The chassis is massive, a monument, and covers two-thirds of the underside. Roadster Shop founded the entire project on its Fast Track design. The one in Mike’s car utilizes the IFS as attended by the large, swoopy upper and lower control arms, AFCO coils on double-adjustable dampers, a splined 11/4-inch stabilizer bar, C6 Corvette spindles, and a rack steering assembly. Though the Roadster Shop repertoire includes an independent rear suspension system, Mike preferred the solid-axle design that incorporates a modified four-link, vertically mounted AFCO double-adjustable coilovers. Widened wheeltubs and a frame designed with the appropriate kick-ins easily accommodate those chubby 335s, and the fuel tank is covered by smooth shield to reduce turbulence at high speed.
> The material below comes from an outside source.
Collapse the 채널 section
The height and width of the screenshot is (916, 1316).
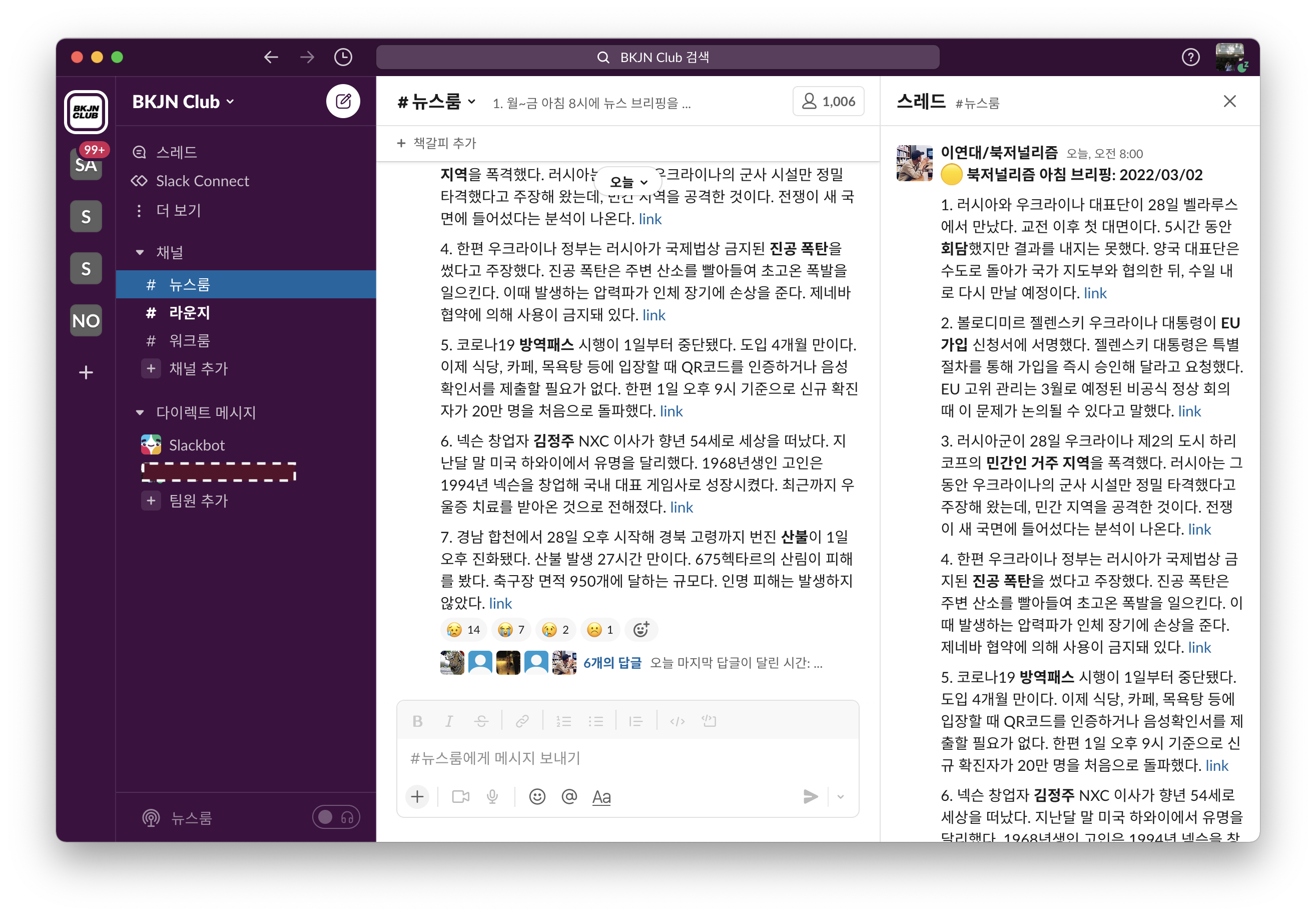click(x=140, y=252)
Here, Mike wanted a near replication of the original setting. Aside from the Grant steering wheel and the Hurst shifter, the whole scene could have been lifted from the showroom in 1966. We like seeing those clean, straight lines and the refreshing simplicity that is often overlooked these days. Though they appear original, the cushions and backs of the bucket seats are TMI bolstered replicas attached to OE frames where a bench seat once stood. That work and the rest of the upholstery, trim, and Daytona Weave low-loop carpet is the product of Custom Interiors by Voss in Lansing, Illinois. Roadster Shop revived the grid with an American Autowire harness. Since Mike likes to listen to more than the voice of the 572, RS concealed an Alpine head unit and amplifiers and made them invisible.
Some big-time forgings here, and they sure look inviting to consummate five-spoke junkies like us. Forgeline CFC3 Concaves all around, 18x9 and 20x12. Front skins are Pirelli 265/35, rears are a tweaky 335/30. All but hidden beneath them are the Wilwood six-piston 13-inch and four-piston 12-inch brake assemblies.
Since the one-car-made-from-two was less than supple, Roadster Shop lavished time and grit on every bit of it, then applied PPG (original 1966 N-code) Madeira Maroon to the aftermarket cowl hood and stock body. Prior to all that, RS had built a new larger transmission tunnel, sanitized the firewall, and modified the inner fenders.